I have a few ideas but I'll defer to the experts here. How do you evaluate a used lathe chuck? What does one look for? Thanks.


----------



## kd4gij (Apr 23, 2015)

If the jaws are sloppy in the slots, You may have a junk chuck
If the jaws are sloppy in the scroles, You may have a junk chuck. 
If the scrole isn't smooth,You may have a junk chuck 
If you turn a pice of round stock and it looks like a morse taper, you may have a junk chuck. 


 I think that about covers it.


----------



## 4GSR (Apr 23, 2015)

One more,  if you tighten up on a piece of bar stock and you can grab it by hand and move it around.  You have a worn out chuck!

A couple of things I look for in a chuck, 1) dings, gouges, broken out places, drilled holes that shouldn't be there.
2) how shiny is it?  Is it freshly ground all over? Been polished with a buffing wheel? Bead blasted?
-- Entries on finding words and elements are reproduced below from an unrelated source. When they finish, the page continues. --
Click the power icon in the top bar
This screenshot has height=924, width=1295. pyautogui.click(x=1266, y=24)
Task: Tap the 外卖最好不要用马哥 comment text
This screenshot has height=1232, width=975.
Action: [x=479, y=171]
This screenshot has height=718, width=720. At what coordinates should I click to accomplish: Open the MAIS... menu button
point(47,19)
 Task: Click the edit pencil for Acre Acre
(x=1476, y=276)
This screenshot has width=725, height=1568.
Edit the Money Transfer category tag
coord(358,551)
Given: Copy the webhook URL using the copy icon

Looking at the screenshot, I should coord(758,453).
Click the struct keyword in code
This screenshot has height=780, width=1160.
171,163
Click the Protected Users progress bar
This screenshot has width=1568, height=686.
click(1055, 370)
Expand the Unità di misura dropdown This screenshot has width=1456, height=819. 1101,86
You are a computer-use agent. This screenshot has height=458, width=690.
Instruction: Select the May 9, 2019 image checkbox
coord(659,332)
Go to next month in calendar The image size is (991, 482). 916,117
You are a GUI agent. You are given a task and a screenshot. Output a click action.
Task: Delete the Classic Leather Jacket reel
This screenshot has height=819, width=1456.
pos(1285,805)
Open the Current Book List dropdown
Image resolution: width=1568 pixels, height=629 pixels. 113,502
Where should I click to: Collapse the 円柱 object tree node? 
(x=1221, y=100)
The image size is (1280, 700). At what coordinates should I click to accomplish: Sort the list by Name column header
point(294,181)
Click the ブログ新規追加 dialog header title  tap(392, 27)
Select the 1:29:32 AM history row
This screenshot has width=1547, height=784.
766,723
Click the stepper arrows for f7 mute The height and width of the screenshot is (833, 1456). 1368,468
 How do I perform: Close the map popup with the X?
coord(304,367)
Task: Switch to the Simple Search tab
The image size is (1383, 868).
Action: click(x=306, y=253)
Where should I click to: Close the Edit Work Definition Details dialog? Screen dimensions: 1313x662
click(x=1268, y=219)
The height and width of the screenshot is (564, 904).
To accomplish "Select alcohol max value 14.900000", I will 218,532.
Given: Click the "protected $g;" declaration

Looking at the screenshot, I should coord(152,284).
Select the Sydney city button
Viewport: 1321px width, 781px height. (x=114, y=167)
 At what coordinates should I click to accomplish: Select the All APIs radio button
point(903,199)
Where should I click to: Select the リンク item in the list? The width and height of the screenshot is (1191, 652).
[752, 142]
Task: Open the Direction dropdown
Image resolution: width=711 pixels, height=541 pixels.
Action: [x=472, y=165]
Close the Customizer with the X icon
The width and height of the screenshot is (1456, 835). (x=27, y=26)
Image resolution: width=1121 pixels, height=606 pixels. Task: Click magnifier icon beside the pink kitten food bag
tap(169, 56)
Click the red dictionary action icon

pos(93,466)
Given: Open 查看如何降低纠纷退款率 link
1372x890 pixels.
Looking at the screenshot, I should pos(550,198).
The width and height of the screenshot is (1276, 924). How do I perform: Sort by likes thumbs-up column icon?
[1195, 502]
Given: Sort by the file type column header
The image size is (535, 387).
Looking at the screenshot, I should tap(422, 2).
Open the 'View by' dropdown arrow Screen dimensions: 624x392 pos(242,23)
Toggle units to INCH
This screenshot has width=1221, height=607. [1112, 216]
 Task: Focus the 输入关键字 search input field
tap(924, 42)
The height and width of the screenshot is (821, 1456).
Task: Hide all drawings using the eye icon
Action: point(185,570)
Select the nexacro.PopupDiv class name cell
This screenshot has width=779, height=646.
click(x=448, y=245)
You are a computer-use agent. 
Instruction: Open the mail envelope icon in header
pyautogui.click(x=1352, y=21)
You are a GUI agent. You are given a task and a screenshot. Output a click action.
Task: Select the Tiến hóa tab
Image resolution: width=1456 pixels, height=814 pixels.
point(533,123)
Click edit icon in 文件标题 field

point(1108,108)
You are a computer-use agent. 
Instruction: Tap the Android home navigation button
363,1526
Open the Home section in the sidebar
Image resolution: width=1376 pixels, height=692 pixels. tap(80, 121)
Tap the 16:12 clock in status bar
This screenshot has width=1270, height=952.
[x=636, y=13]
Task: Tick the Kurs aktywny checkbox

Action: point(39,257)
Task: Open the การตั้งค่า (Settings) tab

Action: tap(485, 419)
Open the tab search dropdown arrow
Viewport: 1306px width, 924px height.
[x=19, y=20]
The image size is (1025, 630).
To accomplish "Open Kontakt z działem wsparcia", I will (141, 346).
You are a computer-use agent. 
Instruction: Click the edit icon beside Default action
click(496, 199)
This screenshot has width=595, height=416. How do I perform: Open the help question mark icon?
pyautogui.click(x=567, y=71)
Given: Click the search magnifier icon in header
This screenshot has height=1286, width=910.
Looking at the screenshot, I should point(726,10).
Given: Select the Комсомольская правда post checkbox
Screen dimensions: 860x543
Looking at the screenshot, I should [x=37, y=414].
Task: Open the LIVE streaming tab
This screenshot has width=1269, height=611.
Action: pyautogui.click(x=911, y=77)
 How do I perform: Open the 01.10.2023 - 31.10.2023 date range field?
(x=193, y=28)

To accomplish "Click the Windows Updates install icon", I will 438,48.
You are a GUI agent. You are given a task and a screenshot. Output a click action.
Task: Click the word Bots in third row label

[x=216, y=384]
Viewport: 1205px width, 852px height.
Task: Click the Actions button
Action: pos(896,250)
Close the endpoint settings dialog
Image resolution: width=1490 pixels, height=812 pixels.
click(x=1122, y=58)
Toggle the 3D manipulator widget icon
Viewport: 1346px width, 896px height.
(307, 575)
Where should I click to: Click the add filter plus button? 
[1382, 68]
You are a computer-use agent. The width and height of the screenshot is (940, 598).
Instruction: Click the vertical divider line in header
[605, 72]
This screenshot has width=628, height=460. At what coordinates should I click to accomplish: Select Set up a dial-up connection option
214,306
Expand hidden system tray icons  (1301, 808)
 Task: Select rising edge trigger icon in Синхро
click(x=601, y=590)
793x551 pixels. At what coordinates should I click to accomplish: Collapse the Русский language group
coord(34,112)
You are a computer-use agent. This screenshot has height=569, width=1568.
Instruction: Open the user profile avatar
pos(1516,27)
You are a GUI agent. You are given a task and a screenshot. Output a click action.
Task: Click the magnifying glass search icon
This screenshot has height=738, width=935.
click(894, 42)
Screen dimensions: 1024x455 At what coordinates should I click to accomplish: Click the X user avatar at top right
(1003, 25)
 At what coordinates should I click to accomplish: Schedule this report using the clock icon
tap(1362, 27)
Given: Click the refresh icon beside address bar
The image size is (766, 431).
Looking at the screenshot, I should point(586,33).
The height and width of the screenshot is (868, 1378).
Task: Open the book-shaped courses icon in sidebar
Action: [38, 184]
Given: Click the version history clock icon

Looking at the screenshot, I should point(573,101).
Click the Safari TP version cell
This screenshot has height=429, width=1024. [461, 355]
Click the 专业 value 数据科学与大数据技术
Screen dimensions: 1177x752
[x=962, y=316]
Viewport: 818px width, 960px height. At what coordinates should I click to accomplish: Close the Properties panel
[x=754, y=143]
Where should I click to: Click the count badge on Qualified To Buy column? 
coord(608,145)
Electrolysis used on it?


----------



## 4GSR (Apr 23, 2015)

Here's a couple of pictures of a 4-jaw chuck I purchased earlier this year.  The chuck looks a little rough on the outside but on the inside, it's brand new.  I doubt it's ever been put on a machine in it's past lives.
I was able to look at the pictures by zooming in to look at detail.   The jaws were sharp with no wear.  The outside of the chuck look good except for the rust.  That's minor detail.  On the backside of the chuck, the L-0 register look good, too. 
The main reason for buying this chuck, it is a steel body chuck.  Not a deal breaker for most, but it is for me.



Most of the time, you gamble and take a chance, and if your lucky, you wind up with a nice chuck!


----------